-- DIRECTIVE --
Pull out everything from the start of the records down to the line containing "modal-footer: ••• More Action ⌄ Cancel is", both ends included, and reproduce those lines word for word.

-- TASK DATA --

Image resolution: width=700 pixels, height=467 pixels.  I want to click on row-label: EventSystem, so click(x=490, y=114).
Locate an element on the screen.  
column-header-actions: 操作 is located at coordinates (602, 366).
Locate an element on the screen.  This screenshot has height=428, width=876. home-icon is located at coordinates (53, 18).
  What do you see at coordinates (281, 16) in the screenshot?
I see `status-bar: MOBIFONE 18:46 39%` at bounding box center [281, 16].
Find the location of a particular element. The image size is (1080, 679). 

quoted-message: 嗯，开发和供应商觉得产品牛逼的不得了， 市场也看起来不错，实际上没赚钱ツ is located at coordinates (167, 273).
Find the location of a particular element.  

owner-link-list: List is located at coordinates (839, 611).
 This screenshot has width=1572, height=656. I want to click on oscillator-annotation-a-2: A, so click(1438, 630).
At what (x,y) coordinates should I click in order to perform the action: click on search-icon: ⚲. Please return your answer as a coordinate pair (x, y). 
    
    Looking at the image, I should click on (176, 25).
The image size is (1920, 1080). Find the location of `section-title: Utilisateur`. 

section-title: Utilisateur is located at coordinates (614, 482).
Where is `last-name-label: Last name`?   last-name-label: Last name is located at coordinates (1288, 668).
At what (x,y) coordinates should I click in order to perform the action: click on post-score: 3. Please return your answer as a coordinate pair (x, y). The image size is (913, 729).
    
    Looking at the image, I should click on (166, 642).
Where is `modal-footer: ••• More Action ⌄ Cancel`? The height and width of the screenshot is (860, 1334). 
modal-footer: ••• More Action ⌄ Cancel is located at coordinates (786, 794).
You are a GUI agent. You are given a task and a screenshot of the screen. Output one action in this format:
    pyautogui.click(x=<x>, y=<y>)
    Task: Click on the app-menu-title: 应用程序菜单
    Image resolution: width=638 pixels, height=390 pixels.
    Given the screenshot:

-- REPLY TO THE EXERCISE --
Image resolution: width=700 pixels, height=467 pixels.  I want to click on row-label: EventSystem, so click(x=490, y=114).
Locate an element on the screen.  
column-header-actions: 操作 is located at coordinates (602, 366).
Locate an element on the screen.  This screenshot has height=428, width=876. home-icon is located at coordinates (53, 18).
  What do you see at coordinates (281, 16) in the screenshot?
I see `status-bar: MOBIFONE 18:46 39%` at bounding box center [281, 16].
Find the location of a particular element. The image size is (1080, 679). 

quoted-message: 嗯，开发和供应商觉得产品牛逼的不得了， 市场也看起来不错，实际上没赚钱ツ is located at coordinates (167, 273).
Find the location of a particular element.  

owner-link-list: List is located at coordinates (839, 611).
 This screenshot has width=1572, height=656. I want to click on oscillator-annotation-a-2: A, so click(1438, 630).
At what (x,y) coordinates should I click in order to perform the action: click on search-icon: ⚲. Please return your answer as a coordinate pair (x, y). 
    
    Looking at the image, I should click on (176, 25).
The image size is (1920, 1080). Find the location of `section-title: Utilisateur`. 

section-title: Utilisateur is located at coordinates (614, 482).
Where is `last-name-label: Last name`?   last-name-label: Last name is located at coordinates (1288, 668).
At what (x,y) coordinates should I click in order to perform the action: click on post-score: 3. Please return your answer as a coordinate pair (x, y). The image size is (913, 729).
    
    Looking at the image, I should click on (166, 642).
Where is `modal-footer: ••• More Action ⌄ Cancel`? The height and width of the screenshot is (860, 1334). 
modal-footer: ••• More Action ⌄ Cancel is located at coordinates (786, 794).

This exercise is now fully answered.